A Wise Life

A blog by Lisa Price

Even though we speak like this, dear friends, we are convinced of better things in your case—the things that have to do with salvation~ Hebrew 6:9

 Monday night I tuned into the news just in time to see a rather spirited interview with a woman who wants to have tax incentives for traditional (two parent) families eliminated from the U.S. tax code. This woman is convinced that tax incentives that encourage couples to marry before they have children are fundamentally unfair to “other kinds of families”.

 The man interviewing her (a somewhat conservative guy) appeared to be more than a bit perplexed by her logic (or lack thereof). He attempted to explain to her several times that those incentives were intentionally placed within the tax code to promote two parent families as anti-poverty and pro-family measures.

 After she snubbed his pointed attempts at dragging reason into the conversation, the interview devolved into a verbal cage match. He was on one side attempting to goad her into admitting out loud that some family structures are better than others, and should therefore be encouraged. She firmly stood her ground proclaiming repeatedly and vehemently that the current tax code is “unfair to other kinds of families”.

 The exchange (as fascinating as it was) left me feeling discouraged and peeved. My irritation was not simply due to the fact that the woman being interviewed appeared to be a clueless nitwit.  

 It was the bigger picture that bothered me and it’s still bothering me. In one sense, the woman has a valid point. It is clearly unfair for the tax code to promote and encourage certain kinds of families over other kinds of families. If fairness is always the end-all-be-all objective of everything, then tax incentives for those who are married with kids and not those who are single with kids is unfair and the practice ought to be stopped.

 But.

 Is fairness always the objective in every situation? Should fairness be the objective in this situation?

 I say “no” and “no”.

 There are bigger issues at play here than fairness. Those issues include (but are not limited to) the overall health of our society, which is demonstrably benefitted in a multitude of ways when people get married before they have kids and stay married afterward.

 But that whole thing was really nothing more than a side issue in my mind. The bigger picture that left me feeling peeved was the reality that we have devolved to a place where it is no longer tolerable to say that some things are better than others. Even when the facts clearly demonstrate that some things really are better than others.

 It’s not okay to say it’s better for kids to be raised in a two-parent home than by a single mom. It’s not okay to say that a committed marriage is better than hooking-up. It’s not okay to say that marriage is better than divorce. It’s not okay to say it’s better to help people (especially children) embrace the gender they were assigned at conception rather than help them to physically transform into a gender they can never really become from a genetic standpoint. It’s not okay to say that a religion that promotes peace and love is better than one that does not.

 Sigh.

 Even some Christians have bought into this silly drivel. We have become so convinced that God does a happy dance every time He sees us (no matter what we’ve been up to) that it is no longer okay to say that God unquestionably believes some things are better than other things. It’s not okay to say that going to church on Sunday mornings is better than going to brunch on Sunday mornings. It’s not okay to say that going to a Bible Study is better than going to a bar for a couple of drinks. It’s not okay to say that having sex in marriage is better than having sex outside of marriage.

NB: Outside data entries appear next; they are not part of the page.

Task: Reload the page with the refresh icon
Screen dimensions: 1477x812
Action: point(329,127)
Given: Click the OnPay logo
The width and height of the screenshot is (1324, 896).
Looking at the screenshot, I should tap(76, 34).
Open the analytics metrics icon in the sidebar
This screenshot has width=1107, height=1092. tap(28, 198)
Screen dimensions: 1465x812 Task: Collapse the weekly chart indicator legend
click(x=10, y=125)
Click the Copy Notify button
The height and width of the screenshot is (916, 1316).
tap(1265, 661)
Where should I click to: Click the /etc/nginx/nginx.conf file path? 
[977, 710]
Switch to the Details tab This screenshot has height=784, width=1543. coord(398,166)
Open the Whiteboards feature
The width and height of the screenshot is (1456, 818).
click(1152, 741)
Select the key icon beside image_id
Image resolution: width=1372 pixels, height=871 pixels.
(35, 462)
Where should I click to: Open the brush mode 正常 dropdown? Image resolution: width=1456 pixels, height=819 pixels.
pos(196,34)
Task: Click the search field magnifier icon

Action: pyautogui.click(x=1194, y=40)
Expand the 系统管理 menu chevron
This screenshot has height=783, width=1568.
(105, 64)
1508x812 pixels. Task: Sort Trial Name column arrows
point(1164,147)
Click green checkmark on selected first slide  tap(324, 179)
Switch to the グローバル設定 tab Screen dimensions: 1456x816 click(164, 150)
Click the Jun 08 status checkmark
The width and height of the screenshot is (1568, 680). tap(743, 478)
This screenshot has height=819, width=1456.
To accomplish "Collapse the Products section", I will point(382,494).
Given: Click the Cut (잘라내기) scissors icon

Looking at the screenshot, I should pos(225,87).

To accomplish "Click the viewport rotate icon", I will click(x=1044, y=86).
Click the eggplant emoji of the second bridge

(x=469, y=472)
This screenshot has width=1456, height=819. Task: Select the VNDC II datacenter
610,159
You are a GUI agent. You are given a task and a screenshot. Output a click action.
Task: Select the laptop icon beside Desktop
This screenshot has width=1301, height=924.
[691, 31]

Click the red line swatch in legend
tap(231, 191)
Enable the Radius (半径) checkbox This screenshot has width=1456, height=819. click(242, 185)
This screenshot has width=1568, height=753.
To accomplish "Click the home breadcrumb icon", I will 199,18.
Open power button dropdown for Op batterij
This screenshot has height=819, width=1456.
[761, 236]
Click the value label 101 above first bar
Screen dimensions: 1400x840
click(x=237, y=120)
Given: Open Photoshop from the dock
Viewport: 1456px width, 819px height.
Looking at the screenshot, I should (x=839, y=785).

 It’s not okay to say much of anything anymore (even in the church) unless, of course, our words are unswervingly positive and affirming.

 Insert eye roll here.

 The Bible makes it clear that some choices are better than others not because the people involved are better people, but rather because the choices have demonstrably better outcomes (Proverbs 16:8, Proverbs 28:6, Matthew 5:29, Mark 9:42, Romans 14:21, 1st Peter 3:17).

Until we grasp that fact, we really are in trouble.